“La Universidad es lo que escribe”, dijo un ex rector sanmarquino en una de sus visitas a la Tricentenaria Universidad de Huamanga. En manos tenía el hermoso libro del Dr. Efraín Morote Best, con sus memorables discursos pronunciados luego de la reapertura, considerada como toda una filosofía de vida para los que llegaban a dirigir una institución de ese nivel y se entregaban totalmente a la construcción del futuro, despercudiéndose hasta de sus asuntos personales y familiares. Ahora, la cosa es distinta: quienes llegan a los más altos cargos, por suerte, elección o asalto, se despercuden de todo, menos de sus intereses personales, familiares, grupales, como venimos sosteniendo a lo largo de varios años de periodismo.
En los mismos términos, aunque en circunstancias más grandes, se dice que el hombre no vive del todo realizado, mientras no tenga un fruto escrito que mostrar. Pero, escritos suyos, añadimos nosotros, acuñados por el autor, en lugar de la plajera publicación de dos, diez o veinte ‘escritos’, con artículos, pensamiento y contenidos ajenos; –pues- el que no ata una oración ni comprende de escritura, cómo podría sostener que siquiera la introducción es suya.
Lo decimos en esos términos –autocríticos, sinceros y tal vez avergonzados-, porque hasta el momento aún nos falta ese prerrequisito; no obstante haber acumulado suficiente material propio, palabra tras palabra, artículo tras artículo, corrección tras corrección, desde hace mucho tiempo.
El refrán popular dice que “el ser humano completo no lo es hasta no escribir un libro”; lo que nadie nos dice es ¿qué clase de libro debemos escribir? y cuál debe ser su trascendencia, no sólo en nosotros sino en el medio externo, en la comunidad intelectual y social.
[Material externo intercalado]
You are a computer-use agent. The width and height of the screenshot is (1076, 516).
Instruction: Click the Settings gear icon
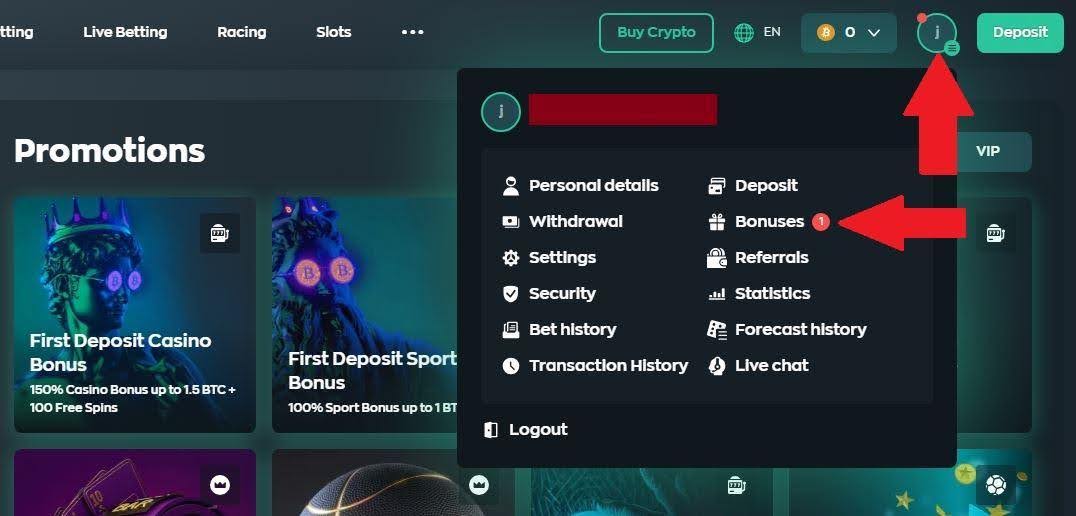point(511,258)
Porque ahora, todos o muchos se creen escritores o poetas, por haber alcanzado unos cuantos borradores de unas cuantas líneas -denominadas versos- a determinada imprenta por una cantidad determinada de dinero, sin evaluar, ni avaluar la obra como lo haría una editorial nacional o internacional de renombre, que cuenta con un departamento de redacción, análisis, corrección y aceptación o rechazo de la misma.
Los autodenominados poetas o los autoconsiderados literatos escriben excentricidades, frases inconexas, sin forma, ni fondo, sin principio, ni fin, sin signos de puntuación, “poemas” anodinos que hasta llegan a ser soeces y prosaicos, más parecen ser bosquejos, lluvia de ideas, difícil de entenderse en castellano e imagino que casi imposible ser traducidos a otros idiomas, sin pisca de ideología, sin posición y sin luz, lo que hacen es aborrecer a los lectores y hacer odiar –indirectamente- la buena o auténtica lectura.
Estos artistas supuestamente “nuevos”, “modernos” o “posmodernos”, justifican su mediocridad manifestando que “así es el arte contemporáneo, la literatura contemporánea”. Y a los que no le creemos el cuento, porque nuestros maestros de primaria nos ha enseñado a distinguir la literatura de la pseudo-literatura, la literatura del lenguaje común o vulgar, no merecemos su estimación, porque somos herméticos y anticuados, según ellos; sin embargo nunca podríamos compararlo con las obras de da Vinci, Klimt, Frida Kahlo o de escritores como Vargas Llosa, Juan Rulfo, Gabriela Mistral.
En conclusión, el arte ya no es el mismo, la literatura tampoco, se ha convertido en un mutante de lo que un día fue una exaltación suprema de los sentimientos y realidades de una persona con un don innato o adquirido. No es la plata, no es el tiempo, no es la voluntad, aquello que determina la cualidad de escritor, sino la pasta, la trama, la calidad, la vivencia y la capacidad de reflejarlo con palaras bien hilvanadas, con belleza, con motivación y con fe.